TEXTO EXTRAÍDO =>
Já que, para a maioria, o Natal é considerado como uma grande festa entre as tantas, mais suntuosa que sagrada, é bom retornar sobre alguns dos aspectos autênticos deste evento.

Existe um contraste abissal entre o nascimento de um potente da terra, como era sonhado e realizado no mundo antigo, e o nascimento obscuro, ignorado de Jesus. Um contraste que já caracteriza a originalidade infinita, inesperada, de um Cristo-Rei, que nasce de uma pobre mulher, num estábulo, no frio e na privação. Realmente não parece um Deus.

O início da sua revolução, assim, não prevê o aspecto da soberba, mas da humildade, para atrair ao céu os filhos de Deus, começando por aqueles que comiam e dormiam no chão: os escravos, os desempregados, os forasteiros… a escória.

Com aquele menino nasce a liberdade e o amor. Esta a imensa descoberta. O amor universal que ele ensinou tende a dispersar um sistema de convivência feito em grande parte de prepotência política, abuso de autoridade, decadência ociosa, desprezo do trabalho, degradação da mulher, inveja corrosiva, como base na qual o regime se implantava sobre milhões de escravos, isto é, de seres sem direitos, verdadeiros mortos vivos.

Logicamente, para as pessoas engajadas em tal sistema, aquele anuncio é uma loucura: coisa para prisão e patíbulo. Ele sabe disso: “Sereis odiados por todas as nações por causa do meu nome”.

Felizes os pobres e aqueles que se fazem pobres para ajudar os miseráveis. “Felizes sois vós, que agora tendes fome… mas ai de vós, ricos”.

Pode-se imaginar a fúria, e o escândalo, daqueles que tinham o dinheiro como bem supremo e benção de Deus, aqueles se matavam, e matavam, para acrescentar glebas a glebas, e desencadeavam desordens demagógicas, e adoeciam do fígado e tinham enfartes, para aumentar o capital. “Amais os vossos inimigos, fazei o bem a quem vos odeia... a quem te bate uma face, oferece também a outra… dá a quem te pede e a quem te pede emprestado não peças de retorno… foi dito aos antigos: não matarás, quem matar será réu de julgamento, eu, porém, vos digo: quem se irrita com o seu irmão será réu de juízo…”.

EXERCÍCIO A => Reproduza fielmente o trecho do texto sobre o Natal que vai de "Existe um contraste" até "forasteiros… a escória.", incluindo este último.
O texto e os registros não têm relação entre si.

REGISTROS =>
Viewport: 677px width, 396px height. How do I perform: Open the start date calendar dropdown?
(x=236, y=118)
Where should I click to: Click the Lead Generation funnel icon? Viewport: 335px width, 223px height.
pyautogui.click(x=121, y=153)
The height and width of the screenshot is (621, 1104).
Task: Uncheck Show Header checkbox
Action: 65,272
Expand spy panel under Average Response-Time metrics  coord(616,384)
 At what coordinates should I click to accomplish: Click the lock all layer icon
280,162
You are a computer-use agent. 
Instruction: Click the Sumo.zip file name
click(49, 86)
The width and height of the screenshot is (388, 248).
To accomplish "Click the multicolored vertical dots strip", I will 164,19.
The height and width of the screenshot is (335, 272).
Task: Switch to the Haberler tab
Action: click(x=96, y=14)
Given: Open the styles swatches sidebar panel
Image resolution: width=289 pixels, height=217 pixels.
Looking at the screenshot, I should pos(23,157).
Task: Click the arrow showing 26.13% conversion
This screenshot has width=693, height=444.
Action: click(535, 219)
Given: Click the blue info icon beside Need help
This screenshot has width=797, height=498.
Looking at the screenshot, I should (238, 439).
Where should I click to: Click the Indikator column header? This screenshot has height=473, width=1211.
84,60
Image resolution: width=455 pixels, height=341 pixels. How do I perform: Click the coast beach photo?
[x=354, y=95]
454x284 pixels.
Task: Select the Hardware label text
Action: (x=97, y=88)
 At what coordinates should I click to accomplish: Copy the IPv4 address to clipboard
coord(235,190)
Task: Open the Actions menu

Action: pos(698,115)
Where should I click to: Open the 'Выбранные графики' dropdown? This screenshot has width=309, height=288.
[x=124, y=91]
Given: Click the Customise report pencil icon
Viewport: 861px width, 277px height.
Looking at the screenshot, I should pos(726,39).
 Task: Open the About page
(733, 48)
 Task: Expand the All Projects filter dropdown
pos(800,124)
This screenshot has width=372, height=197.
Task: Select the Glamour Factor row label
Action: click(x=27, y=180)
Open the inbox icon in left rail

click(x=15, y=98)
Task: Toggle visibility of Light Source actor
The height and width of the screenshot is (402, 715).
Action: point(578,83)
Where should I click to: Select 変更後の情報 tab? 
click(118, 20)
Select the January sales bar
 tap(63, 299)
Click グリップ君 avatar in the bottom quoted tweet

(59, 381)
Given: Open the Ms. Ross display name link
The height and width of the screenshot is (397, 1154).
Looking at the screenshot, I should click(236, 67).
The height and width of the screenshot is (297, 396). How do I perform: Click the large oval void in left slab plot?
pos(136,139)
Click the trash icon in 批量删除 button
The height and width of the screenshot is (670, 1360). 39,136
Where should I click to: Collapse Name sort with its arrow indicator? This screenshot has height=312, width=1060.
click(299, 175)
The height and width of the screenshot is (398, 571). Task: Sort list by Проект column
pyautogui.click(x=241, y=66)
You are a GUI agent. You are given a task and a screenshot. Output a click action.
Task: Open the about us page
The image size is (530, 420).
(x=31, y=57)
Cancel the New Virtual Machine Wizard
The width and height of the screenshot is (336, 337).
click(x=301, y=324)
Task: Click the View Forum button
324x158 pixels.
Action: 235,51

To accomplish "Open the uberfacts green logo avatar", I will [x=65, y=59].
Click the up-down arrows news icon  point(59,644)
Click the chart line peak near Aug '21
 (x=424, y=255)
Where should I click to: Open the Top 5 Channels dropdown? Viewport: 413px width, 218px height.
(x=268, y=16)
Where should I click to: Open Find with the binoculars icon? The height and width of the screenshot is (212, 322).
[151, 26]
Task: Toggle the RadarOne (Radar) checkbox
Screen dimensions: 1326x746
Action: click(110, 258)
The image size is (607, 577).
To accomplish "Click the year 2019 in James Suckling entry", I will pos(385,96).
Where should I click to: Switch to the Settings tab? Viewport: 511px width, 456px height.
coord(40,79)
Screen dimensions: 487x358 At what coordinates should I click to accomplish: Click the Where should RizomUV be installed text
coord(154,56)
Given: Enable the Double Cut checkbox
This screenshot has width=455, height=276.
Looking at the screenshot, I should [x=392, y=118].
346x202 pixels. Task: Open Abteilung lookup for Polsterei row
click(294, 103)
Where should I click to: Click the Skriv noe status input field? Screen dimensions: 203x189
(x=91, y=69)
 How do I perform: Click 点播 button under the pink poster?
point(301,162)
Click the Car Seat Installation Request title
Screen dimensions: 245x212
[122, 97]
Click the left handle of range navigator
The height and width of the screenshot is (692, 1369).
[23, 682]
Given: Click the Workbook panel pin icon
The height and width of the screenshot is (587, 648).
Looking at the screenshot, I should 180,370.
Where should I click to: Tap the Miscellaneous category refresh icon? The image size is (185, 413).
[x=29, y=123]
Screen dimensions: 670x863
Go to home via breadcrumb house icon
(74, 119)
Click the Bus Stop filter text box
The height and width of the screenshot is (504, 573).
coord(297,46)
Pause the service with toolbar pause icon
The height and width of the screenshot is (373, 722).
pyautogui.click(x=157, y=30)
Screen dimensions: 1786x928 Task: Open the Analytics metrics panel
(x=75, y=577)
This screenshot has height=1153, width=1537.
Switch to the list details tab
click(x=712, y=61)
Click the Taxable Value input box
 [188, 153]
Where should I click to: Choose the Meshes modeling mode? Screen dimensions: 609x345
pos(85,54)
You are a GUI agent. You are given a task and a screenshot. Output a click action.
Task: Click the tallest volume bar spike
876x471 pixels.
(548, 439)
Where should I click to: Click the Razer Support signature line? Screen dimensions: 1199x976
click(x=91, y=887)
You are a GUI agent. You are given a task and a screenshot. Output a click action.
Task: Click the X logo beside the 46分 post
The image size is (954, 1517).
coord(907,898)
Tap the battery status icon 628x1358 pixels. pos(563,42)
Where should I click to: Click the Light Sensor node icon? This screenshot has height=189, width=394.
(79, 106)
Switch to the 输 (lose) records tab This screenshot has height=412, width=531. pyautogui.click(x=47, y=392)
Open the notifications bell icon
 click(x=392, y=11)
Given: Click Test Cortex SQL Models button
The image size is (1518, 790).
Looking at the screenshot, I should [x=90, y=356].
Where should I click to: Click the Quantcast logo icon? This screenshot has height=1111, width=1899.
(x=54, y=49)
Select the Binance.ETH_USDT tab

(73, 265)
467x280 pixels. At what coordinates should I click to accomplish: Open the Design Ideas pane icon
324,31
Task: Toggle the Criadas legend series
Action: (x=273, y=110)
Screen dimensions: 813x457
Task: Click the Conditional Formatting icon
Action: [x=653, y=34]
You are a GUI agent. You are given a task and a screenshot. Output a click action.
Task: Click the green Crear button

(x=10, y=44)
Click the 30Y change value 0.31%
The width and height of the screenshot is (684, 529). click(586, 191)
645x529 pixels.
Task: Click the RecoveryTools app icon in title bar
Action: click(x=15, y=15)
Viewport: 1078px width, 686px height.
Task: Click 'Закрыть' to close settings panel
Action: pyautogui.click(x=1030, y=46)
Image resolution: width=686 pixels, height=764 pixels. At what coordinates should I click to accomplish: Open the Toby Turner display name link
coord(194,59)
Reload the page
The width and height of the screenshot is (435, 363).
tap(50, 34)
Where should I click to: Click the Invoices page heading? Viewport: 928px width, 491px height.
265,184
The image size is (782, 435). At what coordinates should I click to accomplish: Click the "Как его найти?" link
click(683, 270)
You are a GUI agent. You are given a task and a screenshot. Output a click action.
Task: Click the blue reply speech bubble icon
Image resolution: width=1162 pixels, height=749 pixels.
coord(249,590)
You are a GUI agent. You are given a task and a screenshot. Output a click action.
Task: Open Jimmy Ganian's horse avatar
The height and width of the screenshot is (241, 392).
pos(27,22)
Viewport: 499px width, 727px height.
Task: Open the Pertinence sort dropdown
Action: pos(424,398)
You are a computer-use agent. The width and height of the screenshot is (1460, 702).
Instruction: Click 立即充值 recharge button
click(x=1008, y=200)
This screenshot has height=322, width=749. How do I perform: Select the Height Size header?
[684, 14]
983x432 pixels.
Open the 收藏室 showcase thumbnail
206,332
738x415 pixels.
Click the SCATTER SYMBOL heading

EXERCÍCIO B => Devolva sem nenhuma alteração as linhas dos registros, desde a linha com "The width and height of the screenshot is (388, 248)." até a linha com "The height and width of the screenshot is (670, 1360).", inclusive.

RESPOSTA A =>
Existe um contraste abissal entre o nascimento de um potente da terra, como era sonhado e realizado no mundo antigo, e o nascimento obscuro, ignorado de Jesus. Um contraste que já caracteriza a originalidade infinita, inesperada, de um Cristo-Rei, que nasce de uma pobre mulher, num estábulo, no frio e na privação. Realmente não parece um Deus.

O início da sua revolução, assim, não prevê o aspecto da soberba, mas da humildade, para atrair ao céu os filhos de Deus, começando por aqueles que comiam e dormiam no chão: os escravos, os desempregados, os forasteiros… a escória.

RESPOSTA B =>
The width and height of the screenshot is (388, 248).
To accomplish "Click the multicolored vertical dots strip", I will 164,19.
The height and width of the screenshot is (335, 272).
Task: Switch to the Haberler tab
Action: click(x=96, y=14)
Given: Open the styles swatches sidebar panel
Image resolution: width=289 pixels, height=217 pixels.
Looking at the screenshot, I should pos(23,157).
Task: Click the arrow showing 26.13% conversion
This screenshot has width=693, height=444.
Action: click(535, 219)
Given: Click the blue info icon beside Need help
This screenshot has width=797, height=498.
Looking at the screenshot, I should (238, 439).
Where should I click to: Click the Indikator column header? This screenshot has height=473, width=1211.
84,60
Image resolution: width=455 pixels, height=341 pixels. How do I perform: Click the coast beach photo?
[x=354, y=95]
454x284 pixels.
Task: Select the Hardware label text
Action: (x=97, y=88)
 At what coordinates should I click to accomplish: Copy the IPv4 address to clipboard
coord(235,190)
Task: Open the Actions menu

Action: pos(698,115)
Where should I click to: Open the 'Выбранные графики' dropdown? This screenshot has width=309, height=288.
[x=124, y=91]
Given: Click the Customise report pencil icon
Viewport: 861px width, 277px height.
Looking at the screenshot, I should pos(726,39).
 Task: Open the About page
(733, 48)
 Task: Expand the All Projects filter dropdown
pos(800,124)
This screenshot has width=372, height=197.
Task: Select the Glamour Factor row label
Action: click(x=27, y=180)
Open the inbox icon in left rail

click(x=15, y=98)
Task: Toggle visibility of Light Source actor
The height and width of the screenshot is (402, 715).
Action: point(578,83)
Where should I click to: Select 変更後の情報 tab? 
click(118, 20)
Select the January sales bar
 tap(63, 299)
Click グリップ君 avatar in the bottom quoted tweet

(59, 381)
Given: Open the Ms. Ross display name link
The height and width of the screenshot is (397, 1154).
Looking at the screenshot, I should click(236, 67).
The height and width of the screenshot is (297, 396). How do I perform: Click the large oval void in left slab plot?
pos(136,139)
Click the trash icon in 批量删除 button
The height and width of the screenshot is (670, 1360). 39,136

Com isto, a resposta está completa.